Relativamente alla vicenda dei lavoratori della scuola appartenenti alla Quota 96, qualcuno parla di disparità fra i lavoratori della scuola nati nel 1952.
Nelle lotte portate avanti dal Comitato Civico Quota 96, ha assunto sempre particolare salienza politica la rivendicazione della peculiarità della scuola. Viene quindi da chiedersi come sia possibile, dopo tanta letteratura, prefigurare di mandare in pensione i soli nati ENTRO il 31 agosto del 1952. Per quale motivo bisognerebbe creare delle divisioni all’interno del popolo di Quota 96 quando invece servirebbero, quali atteggiamenti sovrani, l’unione e l’intesa? Ci permettiamo di fare qualche breve riflessione in merito nella speranza di dissipare eventuali dubbi.
Un popolo così agguerrito e così preparato, che ha organizzato, grazie al direttivo del Comitato, ben tre manifestazioni nazionali per tutelare il diritto negato dal governo Monti alla pensione con le vecchie regole, è sorto, come i lettori sapranno, per difendere (e per far correggere) l’errore tecnico contenuto in un articolo della legge Fornero. Non è un caso che abbia chiesto ripetutamente, al passato come al presente governo, di rimodulare, senza stravolgerla, quella iniqua legge-manovra al comparto scuola.
La legge 449/97, all’articolo 59, comma 9, ripresa anche dal giudice di Siena, recita così: «Per il personale del comparto scuola resta fermo, ai fini dell’accesso al trattamento pensionistico, che la cessazione dal servizio ha effetto dalla data di inizio dell’anno scolastico e accademico, con decorrenza dalla stessa data del relativo trattamento economico nel caso di prevista maturazione del requisito entro il 31 dicembre dell’anno».
I requisiti per il pensionamento nella scuola, in buona sostanza, si possono maturare entro il 31 dicembre dell’anno solare (ecco perché si parla di «prevista maturazione del requisito»: sia quello anagrafico, sia quello contributivo); ma il pensionamento effettivo, come sempre è stato in questo settore, avviene il 1 settembre, cioè alla «data di inizio dell’anno scolastico e accademico». Il che vuol dire, per la scuola, come già precisato, dal 1 settembre, e per l’Afam, l’Alta formazione artistica e musicale, che comprende le accademie e i conservatori, dal 1 novembre.
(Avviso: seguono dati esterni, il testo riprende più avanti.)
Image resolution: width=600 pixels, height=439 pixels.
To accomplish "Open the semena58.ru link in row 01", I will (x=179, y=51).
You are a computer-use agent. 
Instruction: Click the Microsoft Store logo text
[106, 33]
Tutti i patronati fanno i loro calcoli, da che mondo è mondo, con questi dati ben precisi. Basta andarsi a leggere le circolari del Miur degli ultimi anni per averne chiara e precisa conferma.
Stupisce, pertanto, che qualche dubbioso e inesperto educatore abbia potuto rimettere in discussione, dopo un anno e mezzo di lotte e di puntualizzazioni sul piano giuridico, un principio elementare sancito da una legge tuttora in vigore per la quale il Comitato si sta battendo energicamente e che Manuela Ghizzoni ha esplicitamente richiamato nel suo sito (come nelle sue proposte di legge) chiarendo che non esiste alcuna disparità fra i nati nel 1952 secondo il principio normativo regolato dalla citata legge 449/97.
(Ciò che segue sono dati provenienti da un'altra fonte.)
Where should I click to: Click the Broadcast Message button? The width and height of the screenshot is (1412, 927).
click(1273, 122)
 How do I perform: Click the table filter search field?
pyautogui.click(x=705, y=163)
I giuristi insegnano che una norma generale non può prevalere su una norma speciale – in base al principio «Lex specialis derogat generali» – e che una legge generale, destinata a una generalità indifferenziata di casi, viene sempre derogata da una legge speciale che tiene conto di situazioni particolari, meritevoli di una disciplina ad hoc. Se così non facesse, la legge generale sarebbe viziata da irragionevolezza e illogicità e quindi incostituzionale. È singolare che il Comparto Scuola, che è sempre stato oggetto di una disciplina speciale in materia previdenziale, venga fatto rientrare nella disciplina generale dalla riforma Fornero senza che nulla sia stato modificato rispetto al passato. Se una legge, come quella che regola il pensionamento del settore scolastico, ha attribuito a un soggetto un diritto soggettivo, un diritto che è entrato a far parte del suo patrimonio giuridico, una legge successiva non glielo può togliere perché si tratterebbe di una situazione sostanzialmente equiparabile ad un esproprio.
Proprio per queste ragioni riteniamo che sia controproducente, in questo delicatissimo momento, proporre simili ragionamenti falsati che servono solo a creare disordine e confusione nei lettori, o forse a destabilizzare le rivendicazioni di questo nuovo popolo rosa nato e cresciuto sul web.